Reactivation of the p53 pathway as a treatment modality for KSHV-induced lymphomas
J. Clin. Invest. Grzegorz Sarek, et al. 117:1019 doi:10.1172/JCI30945 [Go to this article.]

Figure 5
DNA damage signaling enhances the cytotoxic effect of Nutlin 3a. (A) BC-3 and CZE cells were immunostained with antibody against γH2AX, the phosphorylated form of histone H2AX. The nuclear morphology was visualized by Hoechst staining. (B) Percentage of γH2AX-positive cells in PEL cells (BC-1, BC-3, and BCBL-1) and EBV-transformed LCLs (CZE and IHE). Results represent the mean of 2 independent experiments. (C) BC-1, BC-3, BCBL-1, CZE, IHE, DG-75, and HL-60 cells were incubated for 12 hours in the presence or absence of 7 μM Nutlin-3a.
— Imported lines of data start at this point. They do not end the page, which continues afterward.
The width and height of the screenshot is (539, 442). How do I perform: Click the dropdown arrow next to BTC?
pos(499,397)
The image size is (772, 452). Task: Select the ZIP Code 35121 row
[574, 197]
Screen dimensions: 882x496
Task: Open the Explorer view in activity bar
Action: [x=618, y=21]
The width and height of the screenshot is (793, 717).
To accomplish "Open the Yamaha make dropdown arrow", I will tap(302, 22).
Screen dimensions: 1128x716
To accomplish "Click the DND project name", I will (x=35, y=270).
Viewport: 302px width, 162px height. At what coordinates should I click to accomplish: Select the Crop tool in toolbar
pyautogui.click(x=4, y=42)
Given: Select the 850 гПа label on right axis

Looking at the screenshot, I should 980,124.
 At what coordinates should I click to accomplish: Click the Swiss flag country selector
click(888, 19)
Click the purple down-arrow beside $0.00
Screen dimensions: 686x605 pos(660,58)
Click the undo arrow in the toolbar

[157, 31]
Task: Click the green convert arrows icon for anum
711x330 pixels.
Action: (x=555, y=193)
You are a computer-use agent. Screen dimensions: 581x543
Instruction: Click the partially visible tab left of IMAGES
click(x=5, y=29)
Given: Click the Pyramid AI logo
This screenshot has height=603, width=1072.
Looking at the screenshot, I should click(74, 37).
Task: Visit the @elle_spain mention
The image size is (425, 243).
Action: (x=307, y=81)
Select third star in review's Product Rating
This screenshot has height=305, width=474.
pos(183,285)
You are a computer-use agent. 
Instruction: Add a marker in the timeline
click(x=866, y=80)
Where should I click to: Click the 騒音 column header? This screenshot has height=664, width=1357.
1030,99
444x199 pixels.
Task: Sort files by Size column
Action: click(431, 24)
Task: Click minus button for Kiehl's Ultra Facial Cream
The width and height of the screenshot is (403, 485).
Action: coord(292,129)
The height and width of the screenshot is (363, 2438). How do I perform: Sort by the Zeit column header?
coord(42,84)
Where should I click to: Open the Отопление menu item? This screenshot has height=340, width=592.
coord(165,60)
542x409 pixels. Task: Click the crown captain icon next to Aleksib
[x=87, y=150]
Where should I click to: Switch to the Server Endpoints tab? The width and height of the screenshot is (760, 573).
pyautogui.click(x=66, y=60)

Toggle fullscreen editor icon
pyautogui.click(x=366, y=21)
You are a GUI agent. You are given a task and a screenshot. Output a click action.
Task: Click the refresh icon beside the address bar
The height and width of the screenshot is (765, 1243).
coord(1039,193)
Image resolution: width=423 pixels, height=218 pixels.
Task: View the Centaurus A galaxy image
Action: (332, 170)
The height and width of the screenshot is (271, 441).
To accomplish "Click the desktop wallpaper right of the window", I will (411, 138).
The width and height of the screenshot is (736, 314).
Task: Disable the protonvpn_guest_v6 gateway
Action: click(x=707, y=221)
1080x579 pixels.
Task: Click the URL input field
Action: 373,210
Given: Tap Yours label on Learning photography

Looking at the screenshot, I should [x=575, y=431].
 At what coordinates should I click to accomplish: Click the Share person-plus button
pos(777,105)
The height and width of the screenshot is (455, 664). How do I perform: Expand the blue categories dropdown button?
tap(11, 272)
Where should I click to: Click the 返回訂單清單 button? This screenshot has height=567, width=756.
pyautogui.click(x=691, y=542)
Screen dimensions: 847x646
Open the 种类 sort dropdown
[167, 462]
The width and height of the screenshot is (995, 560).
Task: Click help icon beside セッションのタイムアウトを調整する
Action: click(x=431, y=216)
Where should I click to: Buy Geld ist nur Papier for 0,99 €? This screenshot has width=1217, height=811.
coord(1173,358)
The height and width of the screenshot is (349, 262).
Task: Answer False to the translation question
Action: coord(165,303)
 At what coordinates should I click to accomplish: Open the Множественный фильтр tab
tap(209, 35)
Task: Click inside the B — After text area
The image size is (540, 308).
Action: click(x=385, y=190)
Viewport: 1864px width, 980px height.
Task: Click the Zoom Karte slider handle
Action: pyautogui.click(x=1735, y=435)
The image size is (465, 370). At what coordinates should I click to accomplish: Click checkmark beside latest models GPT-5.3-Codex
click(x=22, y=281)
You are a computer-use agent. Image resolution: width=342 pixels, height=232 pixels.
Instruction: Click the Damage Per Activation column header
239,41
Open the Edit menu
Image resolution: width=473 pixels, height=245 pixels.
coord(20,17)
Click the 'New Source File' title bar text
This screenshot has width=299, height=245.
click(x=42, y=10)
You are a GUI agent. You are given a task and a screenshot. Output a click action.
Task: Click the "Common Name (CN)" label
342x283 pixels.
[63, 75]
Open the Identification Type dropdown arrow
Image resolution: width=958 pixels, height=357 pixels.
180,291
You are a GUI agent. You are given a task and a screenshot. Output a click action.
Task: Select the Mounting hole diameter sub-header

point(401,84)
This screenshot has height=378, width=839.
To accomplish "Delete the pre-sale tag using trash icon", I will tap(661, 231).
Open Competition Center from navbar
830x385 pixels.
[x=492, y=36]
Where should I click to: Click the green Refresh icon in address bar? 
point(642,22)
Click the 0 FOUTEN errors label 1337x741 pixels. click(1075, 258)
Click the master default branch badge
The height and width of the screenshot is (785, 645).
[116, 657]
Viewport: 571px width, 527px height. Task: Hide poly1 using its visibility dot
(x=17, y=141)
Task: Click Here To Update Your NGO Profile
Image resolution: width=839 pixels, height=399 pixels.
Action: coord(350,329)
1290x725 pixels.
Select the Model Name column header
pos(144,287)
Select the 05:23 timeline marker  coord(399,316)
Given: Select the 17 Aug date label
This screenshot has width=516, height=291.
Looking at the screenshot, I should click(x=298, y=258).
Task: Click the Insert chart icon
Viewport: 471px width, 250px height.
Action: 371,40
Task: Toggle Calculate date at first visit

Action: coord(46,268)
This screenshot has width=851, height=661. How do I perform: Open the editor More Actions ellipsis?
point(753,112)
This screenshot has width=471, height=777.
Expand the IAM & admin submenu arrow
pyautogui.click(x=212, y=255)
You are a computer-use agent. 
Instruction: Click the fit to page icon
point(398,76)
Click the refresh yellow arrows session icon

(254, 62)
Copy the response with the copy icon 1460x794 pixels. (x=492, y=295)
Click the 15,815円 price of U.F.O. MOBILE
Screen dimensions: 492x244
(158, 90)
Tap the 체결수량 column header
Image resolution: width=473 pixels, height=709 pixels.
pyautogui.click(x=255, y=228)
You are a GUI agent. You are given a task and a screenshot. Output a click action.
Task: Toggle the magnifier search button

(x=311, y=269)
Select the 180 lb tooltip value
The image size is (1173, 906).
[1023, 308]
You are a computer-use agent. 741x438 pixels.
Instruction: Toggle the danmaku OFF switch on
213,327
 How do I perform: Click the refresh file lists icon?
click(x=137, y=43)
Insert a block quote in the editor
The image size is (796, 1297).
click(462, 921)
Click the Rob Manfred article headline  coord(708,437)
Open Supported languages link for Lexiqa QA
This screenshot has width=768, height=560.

Whole-cell lysates were subjected to SDS-PAGE followed by Western blotting and analyzed for phosphorylated Chk2(Thr68) and total Chk2 expression. (D) Survival curves for BC-1, IHH, and IHE cells (some gamma-irradiated at 1 Gy; IR) incubated with Nutlin-3a in the presence or absence of caffeine (2 mM). Cell death was determined by trypan blue exclusion at 24, 48, and 72 hours after treatment. Values represent the percentage of viable cells relative to that of DMSO control.